Additionally, the researchers report that discharge without an opioid prescription appears to have been well tolerated, as fewer than 2% of patients subsequently required a prescription after their discharge and before their 30-day follow-up appointment.

“This study’s findings should provide patients with reassurance that postoperative pain can be managed with non-opioid pain medications at home,” said Wagner.

The researchers also found that among the 909 patients who did not take any opioids on the day before discharge, 415 (46%) still received an opioid prescription at discharge.

“One should consider if these opioid prescriptions were truly necessary for patient pain relief,” said Wagner. “Our study shows that, particularly for patients who did not take any opioids on the day before leaving the hospital, discharge without opioids is safe. I think we need to ensure that only patients who truly need opioids get sent home with a prescription.”
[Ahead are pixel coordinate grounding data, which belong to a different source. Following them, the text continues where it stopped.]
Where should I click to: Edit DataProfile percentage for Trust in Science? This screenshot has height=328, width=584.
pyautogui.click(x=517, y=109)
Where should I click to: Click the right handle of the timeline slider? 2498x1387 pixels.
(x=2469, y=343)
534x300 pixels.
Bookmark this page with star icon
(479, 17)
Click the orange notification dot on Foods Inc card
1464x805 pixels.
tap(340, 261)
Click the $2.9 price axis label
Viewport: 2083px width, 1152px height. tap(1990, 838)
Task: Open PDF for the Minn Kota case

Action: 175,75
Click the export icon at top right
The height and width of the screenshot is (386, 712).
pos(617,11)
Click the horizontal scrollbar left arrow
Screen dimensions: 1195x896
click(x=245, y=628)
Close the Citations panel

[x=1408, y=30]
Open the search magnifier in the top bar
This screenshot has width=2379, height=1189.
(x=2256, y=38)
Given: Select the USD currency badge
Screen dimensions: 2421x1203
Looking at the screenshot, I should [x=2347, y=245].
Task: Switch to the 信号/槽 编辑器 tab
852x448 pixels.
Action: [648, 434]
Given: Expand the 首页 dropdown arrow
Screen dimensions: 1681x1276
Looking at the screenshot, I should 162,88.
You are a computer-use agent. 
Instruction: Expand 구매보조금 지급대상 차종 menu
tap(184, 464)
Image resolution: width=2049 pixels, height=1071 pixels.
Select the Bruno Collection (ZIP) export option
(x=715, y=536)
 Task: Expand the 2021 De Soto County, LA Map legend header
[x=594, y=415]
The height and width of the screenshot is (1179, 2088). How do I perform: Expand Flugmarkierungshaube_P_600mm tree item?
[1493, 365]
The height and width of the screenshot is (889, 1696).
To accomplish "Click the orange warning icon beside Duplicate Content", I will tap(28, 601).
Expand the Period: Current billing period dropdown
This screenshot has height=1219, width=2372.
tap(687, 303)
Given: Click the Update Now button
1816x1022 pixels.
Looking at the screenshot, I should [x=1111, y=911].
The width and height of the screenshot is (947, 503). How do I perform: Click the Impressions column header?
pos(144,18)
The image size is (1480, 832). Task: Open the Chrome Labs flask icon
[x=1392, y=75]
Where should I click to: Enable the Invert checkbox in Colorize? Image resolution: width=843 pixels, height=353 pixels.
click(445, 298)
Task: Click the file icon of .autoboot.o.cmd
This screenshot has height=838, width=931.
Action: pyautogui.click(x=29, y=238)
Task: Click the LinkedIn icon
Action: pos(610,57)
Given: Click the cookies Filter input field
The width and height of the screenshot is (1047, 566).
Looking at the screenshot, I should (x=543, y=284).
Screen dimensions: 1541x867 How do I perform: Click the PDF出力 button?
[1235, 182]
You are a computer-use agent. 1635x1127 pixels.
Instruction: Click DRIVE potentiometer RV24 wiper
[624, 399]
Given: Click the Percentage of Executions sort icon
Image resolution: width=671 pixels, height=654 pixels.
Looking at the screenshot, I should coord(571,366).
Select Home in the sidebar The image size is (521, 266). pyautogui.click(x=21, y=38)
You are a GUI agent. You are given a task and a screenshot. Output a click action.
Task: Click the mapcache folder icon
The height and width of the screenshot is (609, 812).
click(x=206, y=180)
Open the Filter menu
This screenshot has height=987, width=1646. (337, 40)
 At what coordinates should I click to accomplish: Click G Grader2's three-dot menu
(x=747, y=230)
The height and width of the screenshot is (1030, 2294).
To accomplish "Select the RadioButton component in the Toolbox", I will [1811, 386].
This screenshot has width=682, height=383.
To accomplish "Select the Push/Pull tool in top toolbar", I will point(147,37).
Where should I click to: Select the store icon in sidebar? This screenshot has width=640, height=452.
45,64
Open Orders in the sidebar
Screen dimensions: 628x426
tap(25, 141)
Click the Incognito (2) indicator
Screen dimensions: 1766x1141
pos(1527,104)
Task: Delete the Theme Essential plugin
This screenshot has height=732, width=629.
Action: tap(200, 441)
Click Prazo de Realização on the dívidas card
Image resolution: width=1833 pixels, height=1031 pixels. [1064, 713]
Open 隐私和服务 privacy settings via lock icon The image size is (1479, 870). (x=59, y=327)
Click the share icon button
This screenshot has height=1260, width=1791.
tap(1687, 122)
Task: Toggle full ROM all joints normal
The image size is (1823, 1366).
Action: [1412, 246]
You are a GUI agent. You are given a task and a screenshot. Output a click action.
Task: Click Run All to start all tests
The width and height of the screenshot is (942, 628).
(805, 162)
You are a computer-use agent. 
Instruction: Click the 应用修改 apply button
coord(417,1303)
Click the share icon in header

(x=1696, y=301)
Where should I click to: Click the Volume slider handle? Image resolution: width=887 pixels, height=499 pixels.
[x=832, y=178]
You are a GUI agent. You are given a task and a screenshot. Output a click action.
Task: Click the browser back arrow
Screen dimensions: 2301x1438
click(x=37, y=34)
“For decades, surgeons have unwittingly but substantially contributed to the opioid epidemic,” said Thomas E MacGillivray (Houston Methodist, Houston, USA), commenting on the research. “No one wants any patient to be discharged home after surgery without adequate pain relief. With the best intentions to help relieve pain and alleviate anxiety about pain, discharge practices have frequently erred on the side of prescribing too many rather than too few narcotic pain pills. We have learned that many of the unused, unneeded narcotics end up in the community. This very important study will help surgeons identify patients who may comfortably be discharged home without narcotics.”

Wagner explained that prior to the relatively recent awareness of the opioid epidemic, patients often would be prescribed 50 to 100 opioid pills after surgery for various reasons. Unrelated research has shown that leftover medication may be diverted into the community, contributing to the opioid epidemic. With increased attention on the excessive prescribing of opioids for pain treatment after surgery, national efforts such as prescribing guidelines and patient education programmes have begun to help “limit unnecessary opioids in the community and decrease the risks of developing new persistent opioid use in patients,” she said.

Moving forward, the researchers plan to focus on ensuring that only patients who truly need opioids are sent home with a prescription, while also eliminating “just in case” prescriptions that leave unnecessary opioids in communities and put patients and their family members at risk from opioid diversion.

“It is important to balance excellent pain control while limiting unnecessary opioids,” said Wagner. “We are still learning how to best find this balance for our patients and recommend that patients always work closely with their physicians/provider teams to decide what is best for them.”